Can the LV ejection fraction change with every heart beat ?
EF % is one of the glamorous cardiac functional indices that has caught the imagination of both patients and physicians. How accurate it is ? How reproducible it is ? How many methods are available to arrive at EF % ?
How many of us realise it can potentially change with every heart beat ? *
Apart from the heart rate dependency , the echocardiographic error can be amplified by
- Difficulty in identifying the leading and trialling edges of endocardium
- Patient posture errors
- Edge detection errors in 2D
- Pap muscle shadowing .
- Angle errors
- Sub optimal echo windows when EF is measured in the bed side in critical care units
- Mental status of performing sonographer/cardiologist (One who chops 2D shells hurriedly and obliquely ! )

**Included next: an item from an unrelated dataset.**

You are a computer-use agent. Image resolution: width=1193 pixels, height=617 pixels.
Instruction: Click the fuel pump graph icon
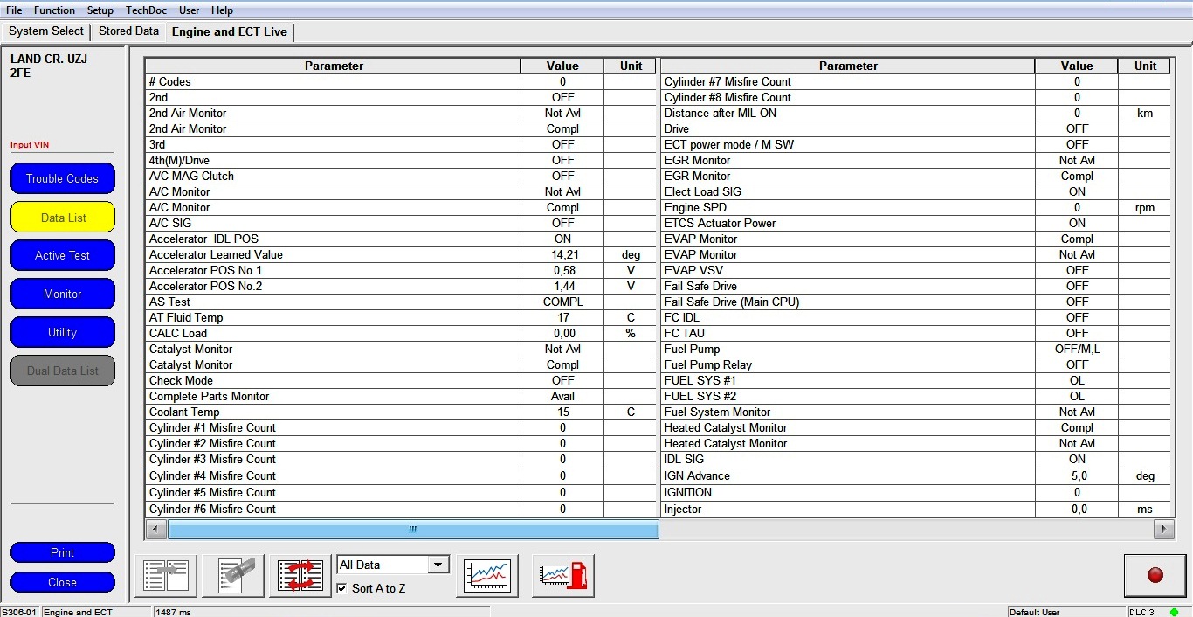tap(563, 576)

All these make this index a highly variable parameter( next only to your city temperature ! ) This happens whether you measure EF with M Mode, 2D Simpson , 3D volumetric etc .
* The term “beat to beat” changes may be a little exaggerated statement .It is used to convey the point of ” huge variability” of this parameter. It means there can be variations of EF % with varying heat rate.
How to overcome the limitation of EF ?
To overcome this error a new parameter called myocardial performance index (MPI) which accounts for heart rate came into vogue . (Did it come really ? Ihaven’t seen a single cardiologist do this in his clinic ) . 3D volumetrics, velocity vector imaging , and many other innovations has been added. Nothing was able to replace the EF % . Because of complexities in the newer modalities most cardiologists (including the author ) continue to romance the much flawed EF % .
Simplicity shall reign supreme . . . in spite of inaccuracies , in any walk of life !
How does EF change beat to beat ?
The answer is simple . The contractility of heart is dependent upon the previous diastole , during which heart fills. Heart is primarily an elastic organ. Whenever the filling is is more ventricle is stretched more ( diastolic filling is the stretch ) and the subsequent force of contraction is more . This is the basis of famous frank starling law.
LV filling is dependent on RV filling which in turn depend on venous return ..Venous return is a function of vascular tone and the persons physical activity .
Apart from this adrenergic drive make the heart contract vigorously . This is the reason , many patients with severely compromised LV function in ICU , supported with inotropic agents show vigorous contraction of heart .(Basis of doubutamine stress test )
** Every one of us is aware about the huge influence the preload has , on LV contractility . Surprisingly, it can also swing with changing after load . This fact is often under recognised .This is called Anrep effect .
So , imagine the scenerio . . .the heart is simply a “squeezing- slave” of pre load and after load ! . . . And still we are happy with assessing the cardiac function , in isolation without giving any respect to the loading conditions.
EF , would rank first among all medical investigations , that is significantly flawed , still continue to enjoy huge popularity ! It has little value as a screening test for assessing LV function in general population . But , it has an important role to assess the damage following MI and in the follow up of patients with significantly compromised LV function.
Cardiologist are aware of this fact , but most non cardiologists , especially Anesthetists and Surgeons revere the EF% with sanctity . This is definitely un-called for . It is the duty of the cardiologists to pass on this message to their colleagues in other fields.